In an interim order on October 29, Justice S C Gupte stayed the enforcement of the arbitrator's award.

 

The BMC's dispute with the company is over the civic body's decade-old initiative to provide world-class facilities to Mumbai citizens by way of street furniture and signages such as billboards, benches, litter bins, drinking fountains and beautification of traffic islands.

The BMC had issued a public notice in 2008, inviting tenders for the initiative for seven zones in the city.

It selected Clear Channel Mumbai Pvt Ltd and entered into a 20-year contract with it in 2010, allotting it prime zone I area -- Marine Drive to Cuffe Parade -- in south Mumbai.

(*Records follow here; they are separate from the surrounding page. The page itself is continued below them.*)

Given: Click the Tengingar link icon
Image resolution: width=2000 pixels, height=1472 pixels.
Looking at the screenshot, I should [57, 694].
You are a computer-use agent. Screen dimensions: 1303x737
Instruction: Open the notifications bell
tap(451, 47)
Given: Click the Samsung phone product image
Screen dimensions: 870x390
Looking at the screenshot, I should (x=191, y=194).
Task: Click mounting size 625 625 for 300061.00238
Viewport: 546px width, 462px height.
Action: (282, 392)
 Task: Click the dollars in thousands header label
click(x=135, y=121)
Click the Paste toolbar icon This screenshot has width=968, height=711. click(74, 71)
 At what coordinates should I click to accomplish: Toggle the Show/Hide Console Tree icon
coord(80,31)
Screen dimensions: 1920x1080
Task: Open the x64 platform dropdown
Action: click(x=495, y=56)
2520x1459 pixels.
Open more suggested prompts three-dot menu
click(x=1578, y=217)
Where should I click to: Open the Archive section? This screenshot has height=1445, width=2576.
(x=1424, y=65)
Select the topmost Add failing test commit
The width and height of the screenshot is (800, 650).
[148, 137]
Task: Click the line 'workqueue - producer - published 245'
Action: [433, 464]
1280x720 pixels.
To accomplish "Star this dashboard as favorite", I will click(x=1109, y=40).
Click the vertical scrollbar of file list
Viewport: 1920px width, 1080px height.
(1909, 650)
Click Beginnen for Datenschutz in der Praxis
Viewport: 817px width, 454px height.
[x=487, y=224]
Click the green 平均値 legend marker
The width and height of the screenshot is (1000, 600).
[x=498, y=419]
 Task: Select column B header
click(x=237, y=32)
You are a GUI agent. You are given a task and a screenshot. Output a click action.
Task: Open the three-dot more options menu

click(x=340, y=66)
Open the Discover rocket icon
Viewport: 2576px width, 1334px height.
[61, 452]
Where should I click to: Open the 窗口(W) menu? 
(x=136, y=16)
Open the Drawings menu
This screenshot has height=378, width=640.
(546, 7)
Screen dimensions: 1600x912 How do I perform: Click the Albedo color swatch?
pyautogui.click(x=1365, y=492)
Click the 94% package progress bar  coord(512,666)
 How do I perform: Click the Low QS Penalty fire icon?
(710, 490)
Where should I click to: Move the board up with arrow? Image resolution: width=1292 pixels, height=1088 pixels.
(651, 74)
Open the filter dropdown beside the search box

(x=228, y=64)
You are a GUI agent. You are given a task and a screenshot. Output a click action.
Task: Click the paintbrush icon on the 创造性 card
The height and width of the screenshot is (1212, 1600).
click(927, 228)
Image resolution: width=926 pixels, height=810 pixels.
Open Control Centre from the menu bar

The company later claimed that after signing the contract, the civic body insisted on certain "unauthorised conditions".

The civic body issued a show cause notice to the firm and terminated its agreement in January 2012. After this, Clear Channel Mumbai Pvt Ltd approached the high court, challenging the validity of the agreement's cancellation.

The high court then sent the dispute for arbitration.

In July 2017, the arbitrator declared the contract was liable to be implemented and "had not been terminated at all".

The arbitrator directed setting aside of the BMC's decision to cancel the contract and granted the company its claim of Rs 1.25 billion "towards loss of profits from January 2012 till July 2017".

The BMC then moved the high court and its counsel Jimmy Pochkhanawalla argued that the arbitrator had erred.

Justice Gupte observed that there was prima facie merit in the civic body's case.

"It appears doubtful if specific performance of such a contract is permissible," the court order said.

"The award of damages has been granted on the basis of loss of prospective and presumptive profits for the project. The estimation of losses appears to be a matter of speculation," it said.

The high court, while staying enforcement of the arbitrator's award, allowed the BMC to substitute a bank guarantee that it deposited for Rs 1.25 billion into fixed deposits and also expedited hearing of its appeal.